秋道さんによってもたらされた喪失が、回り回って救いになるかもしれないだなんて。
私のスマホの中身をしばらく確認したあと、華凛はなにも言わずに投げて返してきた。
腕を組み、舐めるように観察してくる。
「アンタが潔白だっていうなら、動画の男とはどーいう関係なの?」
「あのひとは……」
ふたたび言葉に詰まる。
華凛はどこまで踏み込んでくる気なんだろう。
どう説明したら納得してくれるのか。
たとえありのままを話しても
『イカれたアプローチをしてくる変態野郎です』だなんて言えば、余計な疑念を増やす可能性がある。

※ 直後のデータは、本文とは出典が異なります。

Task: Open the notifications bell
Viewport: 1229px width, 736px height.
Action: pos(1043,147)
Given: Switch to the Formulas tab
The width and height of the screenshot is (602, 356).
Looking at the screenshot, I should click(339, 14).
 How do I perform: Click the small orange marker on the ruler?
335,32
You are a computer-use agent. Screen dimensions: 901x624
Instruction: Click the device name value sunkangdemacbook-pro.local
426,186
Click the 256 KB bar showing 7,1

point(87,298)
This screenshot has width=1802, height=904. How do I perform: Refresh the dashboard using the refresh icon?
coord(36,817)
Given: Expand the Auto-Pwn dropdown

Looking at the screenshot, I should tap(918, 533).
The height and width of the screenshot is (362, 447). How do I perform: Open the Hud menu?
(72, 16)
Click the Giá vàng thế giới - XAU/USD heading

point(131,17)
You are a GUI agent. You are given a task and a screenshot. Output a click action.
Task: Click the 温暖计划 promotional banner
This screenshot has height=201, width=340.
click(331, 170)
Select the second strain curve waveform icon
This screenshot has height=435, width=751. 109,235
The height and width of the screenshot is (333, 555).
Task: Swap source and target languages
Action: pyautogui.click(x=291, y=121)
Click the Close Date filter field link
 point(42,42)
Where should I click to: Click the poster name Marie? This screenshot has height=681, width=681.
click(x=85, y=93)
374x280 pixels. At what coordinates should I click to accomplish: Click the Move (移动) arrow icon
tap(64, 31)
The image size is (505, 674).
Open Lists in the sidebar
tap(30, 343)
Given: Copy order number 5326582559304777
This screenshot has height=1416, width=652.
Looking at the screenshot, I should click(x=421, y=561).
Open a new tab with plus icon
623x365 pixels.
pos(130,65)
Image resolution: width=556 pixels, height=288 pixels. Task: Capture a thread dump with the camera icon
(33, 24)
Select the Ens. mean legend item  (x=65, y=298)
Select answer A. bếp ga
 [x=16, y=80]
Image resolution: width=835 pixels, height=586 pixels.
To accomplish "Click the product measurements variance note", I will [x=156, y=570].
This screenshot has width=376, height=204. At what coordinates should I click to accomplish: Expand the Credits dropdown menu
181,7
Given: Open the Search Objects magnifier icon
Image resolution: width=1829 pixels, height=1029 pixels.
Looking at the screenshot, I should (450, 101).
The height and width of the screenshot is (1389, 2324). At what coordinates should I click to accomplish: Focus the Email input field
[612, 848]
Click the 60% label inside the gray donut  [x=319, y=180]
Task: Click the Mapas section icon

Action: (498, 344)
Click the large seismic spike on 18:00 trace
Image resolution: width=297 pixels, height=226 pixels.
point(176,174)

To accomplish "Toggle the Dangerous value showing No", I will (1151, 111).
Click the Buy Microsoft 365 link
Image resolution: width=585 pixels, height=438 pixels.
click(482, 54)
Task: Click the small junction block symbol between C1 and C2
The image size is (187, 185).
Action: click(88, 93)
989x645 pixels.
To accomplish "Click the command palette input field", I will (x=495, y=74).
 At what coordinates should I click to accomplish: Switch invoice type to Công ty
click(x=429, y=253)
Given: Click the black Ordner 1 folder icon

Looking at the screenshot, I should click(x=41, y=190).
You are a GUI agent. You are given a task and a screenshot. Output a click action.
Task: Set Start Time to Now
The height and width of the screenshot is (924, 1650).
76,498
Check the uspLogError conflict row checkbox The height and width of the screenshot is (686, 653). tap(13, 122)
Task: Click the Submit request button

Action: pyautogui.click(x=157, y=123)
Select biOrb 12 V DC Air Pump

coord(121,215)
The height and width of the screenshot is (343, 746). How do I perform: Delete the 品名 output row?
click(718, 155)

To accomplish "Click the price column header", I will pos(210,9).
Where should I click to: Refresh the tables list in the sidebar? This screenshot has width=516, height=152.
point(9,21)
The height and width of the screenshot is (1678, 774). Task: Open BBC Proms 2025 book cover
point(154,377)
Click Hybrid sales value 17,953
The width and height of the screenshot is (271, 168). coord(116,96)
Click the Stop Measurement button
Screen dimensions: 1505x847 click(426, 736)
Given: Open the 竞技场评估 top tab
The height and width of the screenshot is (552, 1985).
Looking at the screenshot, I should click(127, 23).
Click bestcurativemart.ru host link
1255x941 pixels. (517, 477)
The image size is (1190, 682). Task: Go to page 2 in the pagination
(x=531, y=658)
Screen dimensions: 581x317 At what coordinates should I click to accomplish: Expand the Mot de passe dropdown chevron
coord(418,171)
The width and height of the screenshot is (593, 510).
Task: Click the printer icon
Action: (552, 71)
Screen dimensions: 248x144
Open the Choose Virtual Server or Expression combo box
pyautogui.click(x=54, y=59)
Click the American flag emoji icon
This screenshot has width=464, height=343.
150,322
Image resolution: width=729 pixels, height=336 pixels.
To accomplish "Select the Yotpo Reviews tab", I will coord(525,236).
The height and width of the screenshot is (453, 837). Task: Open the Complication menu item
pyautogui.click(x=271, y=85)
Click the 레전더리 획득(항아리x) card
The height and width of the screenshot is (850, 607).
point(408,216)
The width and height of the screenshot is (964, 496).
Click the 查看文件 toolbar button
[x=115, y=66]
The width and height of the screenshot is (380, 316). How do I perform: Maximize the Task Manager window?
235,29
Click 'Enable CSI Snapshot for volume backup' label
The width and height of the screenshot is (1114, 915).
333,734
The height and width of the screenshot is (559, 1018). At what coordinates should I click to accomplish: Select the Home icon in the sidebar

それに、事実を歪曲されて、あることないことさらなる噂を広げられるかもしれない。
「なに?言えないの?アンタさっきから挙動が怪しいんだよね。それってうしろめたいなにかがあるっていうコトでしょ?」
一歩近づいてくる華凛。
そのうしろから針のような視線を注いでくる取り巻きの女子たち。
うしろめたいというか、新山くんに想いを寄せている華凛には話しづらい内容ばかりで頭が痛くなる。
「はっきり答えて。あの男は茜の彼氏?」
「……ちがう」
首を横に振れば、片眉を持ち上げた華凛がおかしげに笑った。
「え?まじ意味わかんない。新山とそーゆー関係でもなければ、あの男とも真っ白なの?ならそのキスマは何?このあいだの新山との痴話喧嘩はなんだったの?」
華凛の疑問はもっともだ。
拡散された動画、キスマーク、新山くんの豹変。
すべてを掛け合わせてもなお、どこにも成立した恋愛が無いなんて傍から見れば意味不明だろう。
ちなみに私も絶賛頭を抱えている。